Given problem: From the listing below, pull out each line that contains the string "print".
* Begin Records for the task *
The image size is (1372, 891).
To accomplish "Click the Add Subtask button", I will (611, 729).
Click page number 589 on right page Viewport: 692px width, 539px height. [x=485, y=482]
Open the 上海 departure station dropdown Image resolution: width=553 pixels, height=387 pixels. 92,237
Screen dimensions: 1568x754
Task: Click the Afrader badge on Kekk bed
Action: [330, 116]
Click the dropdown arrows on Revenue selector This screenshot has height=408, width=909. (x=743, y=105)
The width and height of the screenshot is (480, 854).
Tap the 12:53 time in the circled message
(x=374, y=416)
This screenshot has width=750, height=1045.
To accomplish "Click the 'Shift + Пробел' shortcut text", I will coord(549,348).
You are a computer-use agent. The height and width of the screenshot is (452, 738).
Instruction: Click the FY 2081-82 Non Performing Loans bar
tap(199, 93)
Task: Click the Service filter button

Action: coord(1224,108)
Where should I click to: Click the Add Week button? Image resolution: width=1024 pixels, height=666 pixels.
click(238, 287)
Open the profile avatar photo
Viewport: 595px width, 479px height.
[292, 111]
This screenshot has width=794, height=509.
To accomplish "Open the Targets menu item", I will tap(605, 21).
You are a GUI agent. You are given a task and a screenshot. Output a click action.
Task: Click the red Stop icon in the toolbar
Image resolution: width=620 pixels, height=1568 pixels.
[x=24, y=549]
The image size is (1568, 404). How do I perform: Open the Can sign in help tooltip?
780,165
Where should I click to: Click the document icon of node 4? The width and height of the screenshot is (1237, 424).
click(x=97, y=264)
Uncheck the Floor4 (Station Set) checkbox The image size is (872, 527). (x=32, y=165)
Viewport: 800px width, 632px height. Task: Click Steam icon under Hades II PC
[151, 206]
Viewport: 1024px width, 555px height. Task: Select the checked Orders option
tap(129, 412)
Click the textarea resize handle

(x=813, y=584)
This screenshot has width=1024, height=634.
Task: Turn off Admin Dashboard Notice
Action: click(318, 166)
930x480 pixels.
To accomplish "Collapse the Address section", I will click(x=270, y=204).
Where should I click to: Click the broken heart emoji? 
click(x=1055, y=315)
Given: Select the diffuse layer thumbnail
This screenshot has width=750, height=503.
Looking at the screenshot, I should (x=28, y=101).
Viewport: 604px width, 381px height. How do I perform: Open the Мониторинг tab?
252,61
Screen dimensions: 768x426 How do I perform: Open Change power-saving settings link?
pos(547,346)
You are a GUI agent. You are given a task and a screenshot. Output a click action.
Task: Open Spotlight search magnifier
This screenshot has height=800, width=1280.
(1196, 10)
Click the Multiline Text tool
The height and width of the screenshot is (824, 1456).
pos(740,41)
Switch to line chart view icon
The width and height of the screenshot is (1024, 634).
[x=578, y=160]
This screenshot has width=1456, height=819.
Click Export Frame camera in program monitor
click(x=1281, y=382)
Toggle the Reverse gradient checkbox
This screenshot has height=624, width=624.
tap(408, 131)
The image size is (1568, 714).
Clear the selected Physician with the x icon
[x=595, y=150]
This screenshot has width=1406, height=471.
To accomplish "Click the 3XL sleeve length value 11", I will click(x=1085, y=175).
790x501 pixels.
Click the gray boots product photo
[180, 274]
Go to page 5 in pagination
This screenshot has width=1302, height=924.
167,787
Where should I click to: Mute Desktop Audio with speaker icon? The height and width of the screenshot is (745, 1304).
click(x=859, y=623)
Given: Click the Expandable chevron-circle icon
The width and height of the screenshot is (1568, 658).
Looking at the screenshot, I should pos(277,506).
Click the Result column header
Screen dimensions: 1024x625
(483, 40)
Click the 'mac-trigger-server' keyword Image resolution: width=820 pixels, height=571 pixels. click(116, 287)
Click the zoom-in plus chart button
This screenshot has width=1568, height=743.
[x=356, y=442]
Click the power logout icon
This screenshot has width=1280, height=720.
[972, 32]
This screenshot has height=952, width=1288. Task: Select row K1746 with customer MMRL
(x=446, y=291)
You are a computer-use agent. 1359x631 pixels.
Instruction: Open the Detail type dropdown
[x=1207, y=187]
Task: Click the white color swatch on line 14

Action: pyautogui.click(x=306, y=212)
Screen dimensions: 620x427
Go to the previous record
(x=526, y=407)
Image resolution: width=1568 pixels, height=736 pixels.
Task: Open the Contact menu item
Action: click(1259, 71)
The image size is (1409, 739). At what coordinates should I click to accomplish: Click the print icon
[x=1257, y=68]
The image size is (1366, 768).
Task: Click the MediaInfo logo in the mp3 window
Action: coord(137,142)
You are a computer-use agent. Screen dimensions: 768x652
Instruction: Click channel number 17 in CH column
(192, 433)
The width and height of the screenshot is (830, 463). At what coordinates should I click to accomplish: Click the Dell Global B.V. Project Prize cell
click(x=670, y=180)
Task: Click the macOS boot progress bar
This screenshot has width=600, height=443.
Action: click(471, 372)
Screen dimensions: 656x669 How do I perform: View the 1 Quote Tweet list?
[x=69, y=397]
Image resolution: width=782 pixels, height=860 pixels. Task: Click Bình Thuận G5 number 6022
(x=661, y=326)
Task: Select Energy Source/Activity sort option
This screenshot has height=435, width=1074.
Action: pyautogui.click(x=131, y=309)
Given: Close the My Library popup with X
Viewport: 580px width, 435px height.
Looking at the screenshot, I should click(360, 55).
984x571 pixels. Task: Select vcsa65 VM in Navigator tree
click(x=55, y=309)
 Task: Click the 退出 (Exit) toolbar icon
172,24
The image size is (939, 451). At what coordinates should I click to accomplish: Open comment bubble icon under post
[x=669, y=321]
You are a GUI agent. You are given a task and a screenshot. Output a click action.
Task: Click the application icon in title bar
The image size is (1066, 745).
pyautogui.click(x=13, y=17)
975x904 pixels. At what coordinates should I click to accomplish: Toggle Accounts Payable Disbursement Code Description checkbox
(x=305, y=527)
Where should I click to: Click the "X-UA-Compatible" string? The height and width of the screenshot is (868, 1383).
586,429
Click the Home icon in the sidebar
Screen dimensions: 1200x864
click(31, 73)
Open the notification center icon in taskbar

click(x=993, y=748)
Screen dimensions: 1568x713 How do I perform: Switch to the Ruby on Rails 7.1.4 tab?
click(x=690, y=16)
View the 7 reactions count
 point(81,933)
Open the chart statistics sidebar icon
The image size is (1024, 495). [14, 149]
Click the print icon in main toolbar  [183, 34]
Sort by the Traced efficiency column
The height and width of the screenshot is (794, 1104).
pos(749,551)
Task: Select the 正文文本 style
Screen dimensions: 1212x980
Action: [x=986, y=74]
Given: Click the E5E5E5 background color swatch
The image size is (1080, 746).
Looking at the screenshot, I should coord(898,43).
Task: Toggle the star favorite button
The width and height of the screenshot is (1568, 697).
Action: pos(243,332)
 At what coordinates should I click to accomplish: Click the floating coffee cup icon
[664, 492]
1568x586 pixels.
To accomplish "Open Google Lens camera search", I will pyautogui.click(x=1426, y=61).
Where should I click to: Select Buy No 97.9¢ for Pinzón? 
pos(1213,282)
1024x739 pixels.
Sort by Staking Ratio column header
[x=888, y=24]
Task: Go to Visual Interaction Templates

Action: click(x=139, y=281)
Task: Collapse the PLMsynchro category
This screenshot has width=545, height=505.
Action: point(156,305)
* End Records for the task *
Result of this exercise:
The image size is (1409, 739). At what coordinates should I click to accomplish: Click the print icon
Click the print icon in main toolbar  [183, 34]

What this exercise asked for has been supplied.